ENDORSEMENT: Kati Walsh for U.S. House Speaker

With Republican U.S. House Speaker John Boehner exiting stage right, I’m pleased to announce that I’m going to make a very special endorsement. I proudly endorse Kati Walsh for Speaker of the United States House of Representatives.

Since I’m guessing that very few, if any, readers of this blog know who Kati Walsh is, I’ll talk a little bit about her. She’s a resident of Madison, Wisconsin and an elementary school art teacher in the local public school system in Madison. She’s also a very strong advocate for public education.

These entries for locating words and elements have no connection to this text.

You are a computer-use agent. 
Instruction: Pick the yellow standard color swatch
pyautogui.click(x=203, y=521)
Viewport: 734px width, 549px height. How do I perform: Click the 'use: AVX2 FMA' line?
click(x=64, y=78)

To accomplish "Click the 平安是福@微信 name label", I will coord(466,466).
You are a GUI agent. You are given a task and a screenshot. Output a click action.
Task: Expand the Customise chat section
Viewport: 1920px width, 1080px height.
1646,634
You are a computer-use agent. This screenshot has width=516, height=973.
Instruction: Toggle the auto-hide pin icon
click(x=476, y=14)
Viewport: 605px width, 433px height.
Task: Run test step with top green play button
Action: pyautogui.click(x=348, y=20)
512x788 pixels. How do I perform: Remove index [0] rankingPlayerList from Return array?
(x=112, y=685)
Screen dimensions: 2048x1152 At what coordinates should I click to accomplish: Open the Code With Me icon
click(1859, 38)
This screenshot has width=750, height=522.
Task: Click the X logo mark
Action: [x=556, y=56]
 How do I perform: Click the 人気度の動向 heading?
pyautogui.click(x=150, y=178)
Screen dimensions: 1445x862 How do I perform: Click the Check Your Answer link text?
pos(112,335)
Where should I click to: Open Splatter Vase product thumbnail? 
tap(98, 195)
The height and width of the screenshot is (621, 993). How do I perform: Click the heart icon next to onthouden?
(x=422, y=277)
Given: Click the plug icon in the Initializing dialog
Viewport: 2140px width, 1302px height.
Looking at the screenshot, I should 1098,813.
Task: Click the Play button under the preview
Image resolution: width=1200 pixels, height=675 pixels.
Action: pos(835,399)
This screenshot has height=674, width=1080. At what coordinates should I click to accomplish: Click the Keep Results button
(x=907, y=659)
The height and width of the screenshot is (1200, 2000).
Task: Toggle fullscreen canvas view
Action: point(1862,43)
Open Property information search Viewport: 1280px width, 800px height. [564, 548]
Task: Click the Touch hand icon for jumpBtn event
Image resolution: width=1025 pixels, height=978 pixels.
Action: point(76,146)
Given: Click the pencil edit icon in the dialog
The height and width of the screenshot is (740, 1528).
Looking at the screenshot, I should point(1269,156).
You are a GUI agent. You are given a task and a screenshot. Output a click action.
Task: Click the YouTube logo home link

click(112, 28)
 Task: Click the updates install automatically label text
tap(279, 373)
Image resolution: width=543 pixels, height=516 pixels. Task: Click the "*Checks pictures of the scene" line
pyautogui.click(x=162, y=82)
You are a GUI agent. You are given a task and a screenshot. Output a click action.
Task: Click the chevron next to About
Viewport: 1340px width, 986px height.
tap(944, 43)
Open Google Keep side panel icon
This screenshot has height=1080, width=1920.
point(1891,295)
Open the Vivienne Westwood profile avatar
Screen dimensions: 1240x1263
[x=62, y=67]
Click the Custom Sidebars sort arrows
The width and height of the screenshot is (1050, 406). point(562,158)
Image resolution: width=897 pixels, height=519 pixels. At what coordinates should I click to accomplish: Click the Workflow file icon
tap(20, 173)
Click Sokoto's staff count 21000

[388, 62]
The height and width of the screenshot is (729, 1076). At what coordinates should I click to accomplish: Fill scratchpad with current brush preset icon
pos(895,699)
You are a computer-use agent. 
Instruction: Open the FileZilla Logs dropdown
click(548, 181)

Now, many of you are probably thinking that Ms. Walsh is not a Member of Congress. Of course she’s not a Member of Congress. However, there’s no legal requirement in the U.S. Constitution that the speaker be a sitting member of the House, so anyone could legally be elected speaker by the 435 members of the U.S. House of Representatives. In fact, the U.S. Constitution could be interpreted as allowing for someone who doesn’t meet the constitutional requirements to be eligible to be elected a U.S. House member (at least 25 years of age, U.S. citizen for at least seven years, resident of the state in which he/she seeks to represent) to be elected speaker. Heck, there’s nothing prohibiting me from receiving votes for speaker, even though I’m not a Member of Congress, and I have zero interest in being speaker.

Do I think that Ms. Walsh will get a single vote in the upcoming election for speaker? Of course not. The vast majority of the Republicans will vote for one of their own House members, probably Rep. Kevin McCarthy (R-CA), with a few hard-line conservative Republicans voting for Tea Party-types in protest. On the other hand, nearly all Democrats will vote for Nancy Pelosi, with the exception of a handful of centrist/conservative Democrats who will vote for either a Republican or a different House Democrat.

However, I’ve always thought of the idea of a citizen speaker (i.e., a U.S. House speaker who is not a House member) would be interesting, as a citizen speaker would have the power to preside over the House, but not be able to vote on legislation before the House, effectively making the speaker’s post non-partisan and technocratic in nature. If Kati Walsh can teach a class of elementary school children, then she’ll have no problem presiding over the U.S. House of Representatives and its 435 adult members.